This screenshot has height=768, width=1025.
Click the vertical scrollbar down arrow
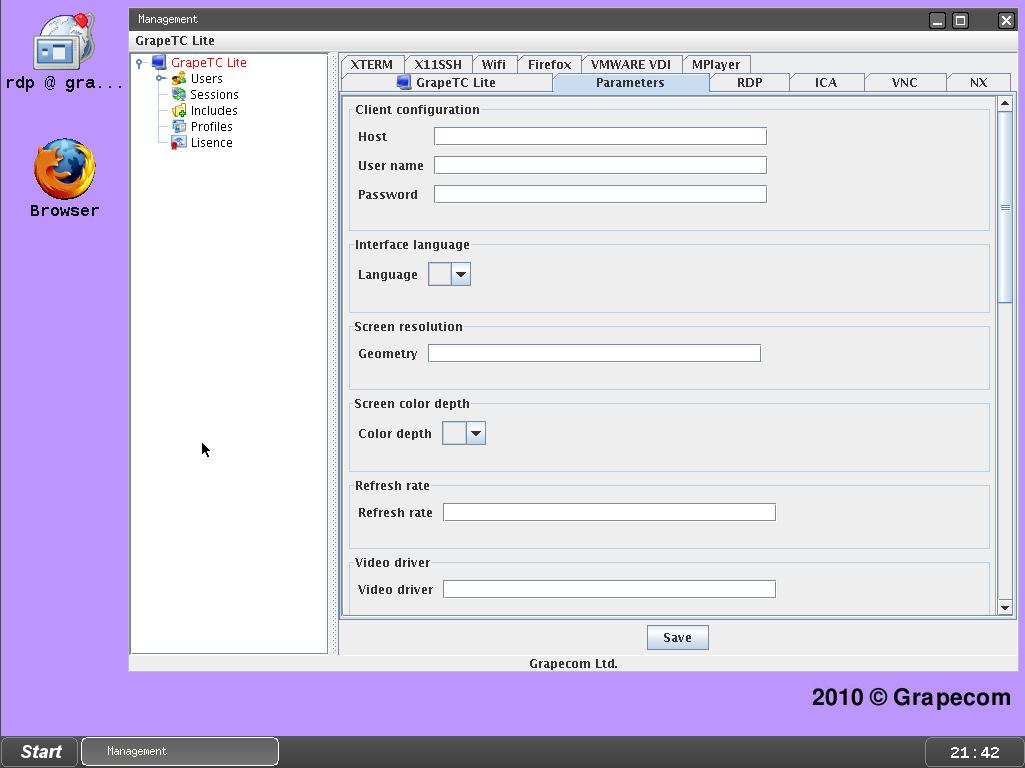(1005, 607)
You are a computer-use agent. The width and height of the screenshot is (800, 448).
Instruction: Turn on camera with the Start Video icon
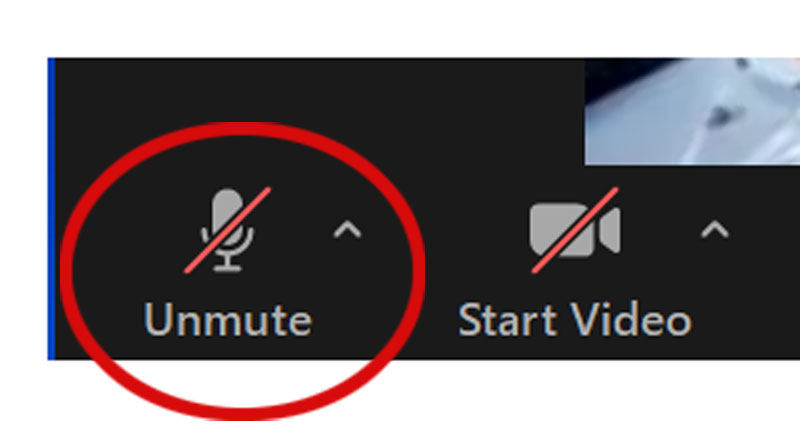[575, 230]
■ ■ ■ ■ ■ ■ ■
• _Exercise task_: Find every line above that contains the word "height" and copy each one. Letter case counts.

• _Task response_:
This screenshot has height=768, width=1025.
You are a computer-use agent. The width and height of the screenshot is (800, 448).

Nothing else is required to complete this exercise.